Write every entry out again, exactly as given.

(Stored records)
+ + + + +

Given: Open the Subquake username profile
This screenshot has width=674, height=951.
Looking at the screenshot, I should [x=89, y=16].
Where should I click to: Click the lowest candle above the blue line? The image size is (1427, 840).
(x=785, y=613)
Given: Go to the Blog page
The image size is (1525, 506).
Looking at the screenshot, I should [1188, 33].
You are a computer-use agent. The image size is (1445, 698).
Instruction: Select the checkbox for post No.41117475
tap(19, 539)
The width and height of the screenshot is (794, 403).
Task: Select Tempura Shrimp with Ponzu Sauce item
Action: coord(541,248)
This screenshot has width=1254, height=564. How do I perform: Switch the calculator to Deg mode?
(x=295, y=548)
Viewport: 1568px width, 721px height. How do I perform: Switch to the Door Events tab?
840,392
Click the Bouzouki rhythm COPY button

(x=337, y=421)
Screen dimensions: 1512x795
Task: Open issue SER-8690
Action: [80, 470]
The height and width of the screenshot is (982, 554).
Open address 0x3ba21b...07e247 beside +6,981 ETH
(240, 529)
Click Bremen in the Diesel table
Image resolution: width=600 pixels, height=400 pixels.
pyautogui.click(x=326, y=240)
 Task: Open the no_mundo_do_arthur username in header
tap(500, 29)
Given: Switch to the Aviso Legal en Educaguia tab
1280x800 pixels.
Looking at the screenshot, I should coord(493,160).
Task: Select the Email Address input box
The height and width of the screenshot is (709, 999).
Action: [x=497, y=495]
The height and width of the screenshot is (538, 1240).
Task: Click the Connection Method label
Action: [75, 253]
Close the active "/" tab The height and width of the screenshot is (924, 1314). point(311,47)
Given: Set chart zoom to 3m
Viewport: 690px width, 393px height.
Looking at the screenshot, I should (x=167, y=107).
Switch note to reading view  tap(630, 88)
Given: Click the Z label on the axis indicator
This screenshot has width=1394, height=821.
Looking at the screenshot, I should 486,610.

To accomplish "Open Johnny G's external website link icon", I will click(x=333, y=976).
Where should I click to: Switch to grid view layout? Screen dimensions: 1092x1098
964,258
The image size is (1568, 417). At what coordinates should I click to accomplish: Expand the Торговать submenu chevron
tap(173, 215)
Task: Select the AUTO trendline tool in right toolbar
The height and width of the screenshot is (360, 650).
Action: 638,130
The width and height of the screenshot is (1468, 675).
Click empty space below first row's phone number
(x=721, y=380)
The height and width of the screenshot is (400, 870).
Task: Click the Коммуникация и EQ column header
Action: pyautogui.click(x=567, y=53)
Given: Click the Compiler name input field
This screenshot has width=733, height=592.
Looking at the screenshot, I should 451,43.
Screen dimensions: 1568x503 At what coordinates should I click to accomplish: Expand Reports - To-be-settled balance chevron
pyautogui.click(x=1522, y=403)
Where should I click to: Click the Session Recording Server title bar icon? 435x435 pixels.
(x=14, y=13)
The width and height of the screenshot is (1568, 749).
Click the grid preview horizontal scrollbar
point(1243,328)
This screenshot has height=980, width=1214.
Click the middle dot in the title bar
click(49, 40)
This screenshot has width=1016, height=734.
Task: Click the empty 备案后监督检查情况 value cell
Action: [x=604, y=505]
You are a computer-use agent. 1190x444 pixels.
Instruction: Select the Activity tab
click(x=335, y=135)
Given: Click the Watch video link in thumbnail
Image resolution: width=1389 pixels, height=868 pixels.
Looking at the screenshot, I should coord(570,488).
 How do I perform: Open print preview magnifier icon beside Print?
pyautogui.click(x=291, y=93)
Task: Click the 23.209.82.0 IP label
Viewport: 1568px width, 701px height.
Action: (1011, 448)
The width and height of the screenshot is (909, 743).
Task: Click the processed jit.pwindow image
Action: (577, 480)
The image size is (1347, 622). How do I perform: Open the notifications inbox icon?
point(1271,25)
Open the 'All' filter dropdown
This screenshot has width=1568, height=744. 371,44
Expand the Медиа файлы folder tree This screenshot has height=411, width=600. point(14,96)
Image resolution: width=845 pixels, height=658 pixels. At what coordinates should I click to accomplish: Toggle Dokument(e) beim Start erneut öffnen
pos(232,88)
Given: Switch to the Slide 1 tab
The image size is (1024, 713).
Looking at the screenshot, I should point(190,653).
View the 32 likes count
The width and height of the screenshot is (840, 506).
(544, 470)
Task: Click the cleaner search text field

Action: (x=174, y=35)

+ + + + +

Your solution =>
Given: Open the Subquake username profile
This screenshot has width=674, height=951.
Looking at the screenshot, I should [x=89, y=16].
Where should I click to: Click the lowest candle above the blue line? The image size is (1427, 840).
(x=785, y=613)
Given: Go to the Blog page
The image size is (1525, 506).
Looking at the screenshot, I should [1188, 33].
You are a computer-use agent. The image size is (1445, 698).
Instruction: Select the checkbox for post No.41117475
tap(19, 539)
The width and height of the screenshot is (794, 403).
Task: Select Tempura Shrimp with Ponzu Sauce item
Action: coord(541,248)
This screenshot has width=1254, height=564. How do I perform: Switch the calculator to Deg mode?
(x=295, y=548)
Viewport: 1568px width, 721px height. How do I perform: Switch to the Door Events tab?
840,392
Click the Bouzouki rhythm COPY button

(x=337, y=421)
Screen dimensions: 1512x795
Task: Open issue SER-8690
Action: [80, 470]
The height and width of the screenshot is (982, 554).
Open address 0x3ba21b...07e247 beside +6,981 ETH
(240, 529)
Click Bremen in the Diesel table
Image resolution: width=600 pixels, height=400 pixels.
pyautogui.click(x=326, y=240)
 Task: Open the no_mundo_do_arthur username in header
tap(500, 29)
Given: Switch to the Aviso Legal en Educaguia tab
1280x800 pixels.
Looking at the screenshot, I should coord(493,160).
Task: Select the Email Address input box
The height and width of the screenshot is (709, 999).
Action: [x=497, y=495]
The height and width of the screenshot is (538, 1240).
Task: Click the Connection Method label
Action: [75, 253]
Close the active "/" tab The height and width of the screenshot is (924, 1314). point(311,47)
Given: Set chart zoom to 3m
Viewport: 690px width, 393px height.
Looking at the screenshot, I should (x=167, y=107).
Switch note to reading view  tap(630, 88)
Given: Click the Z label on the axis indicator
This screenshot has width=1394, height=821.
Looking at the screenshot, I should 486,610.

To accomplish "Open Johnny G's external website link icon", I will click(x=333, y=976).
Where should I click to: Switch to grid view layout? Screen dimensions: 1092x1098
964,258
The image size is (1568, 417). At what coordinates should I click to accomplish: Expand the Торговать submenu chevron
tap(173, 215)
Task: Select the AUTO trendline tool in right toolbar
The height and width of the screenshot is (360, 650).
Action: 638,130
The width and height of the screenshot is (1468, 675).
Click empty space below first row's phone number
(x=721, y=380)
The height and width of the screenshot is (400, 870).
Task: Click the Коммуникация и EQ column header
Action: pyautogui.click(x=567, y=53)
Given: Click the Compiler name input field
This screenshot has width=733, height=592.
Looking at the screenshot, I should 451,43.
Screen dimensions: 1568x503 At what coordinates should I click to accomplish: Expand Reports - To-be-settled balance chevron
pyautogui.click(x=1522, y=403)
Where should I click to: Click the Session Recording Server title bar icon? 435x435 pixels.
(x=14, y=13)
The width and height of the screenshot is (1568, 749).
Click the grid preview horizontal scrollbar
point(1243,328)
This screenshot has height=980, width=1214.
Click the middle dot in the title bar
click(49, 40)
This screenshot has width=1016, height=734.
Task: Click the empty 备案后监督检查情况 value cell
Action: [x=604, y=505]
You are a computer-use agent. 1190x444 pixels.
Instruction: Select the Activity tab
click(x=335, y=135)
Given: Click the Watch video link in thumbnail
Image resolution: width=1389 pixels, height=868 pixels.
Looking at the screenshot, I should coord(570,488).
 How do I perform: Open print preview magnifier icon beside Print?
pyautogui.click(x=291, y=93)
Task: Click the 23.209.82.0 IP label
Viewport: 1568px width, 701px height.
Action: (1011, 448)
The width and height of the screenshot is (909, 743).
Task: Click the processed jit.pwindow image
Action: (577, 480)
The image size is (1347, 622). How do I perform: Open the notifications inbox icon?
point(1271,25)
Open the 'All' filter dropdown
This screenshot has width=1568, height=744. 371,44
Expand the Медиа файлы folder tree This screenshot has height=411, width=600. point(14,96)
Image resolution: width=845 pixels, height=658 pixels. At what coordinates should I click to accomplish: Toggle Dokument(e) beim Start erneut öffnen
pos(232,88)
Given: Switch to the Slide 1 tab
The image size is (1024, 713).
Looking at the screenshot, I should point(190,653).
View the 32 likes count
The width and height of the screenshot is (840, 506).
(544, 470)
Task: Click the cleaner search text field

Action: (x=174, y=35)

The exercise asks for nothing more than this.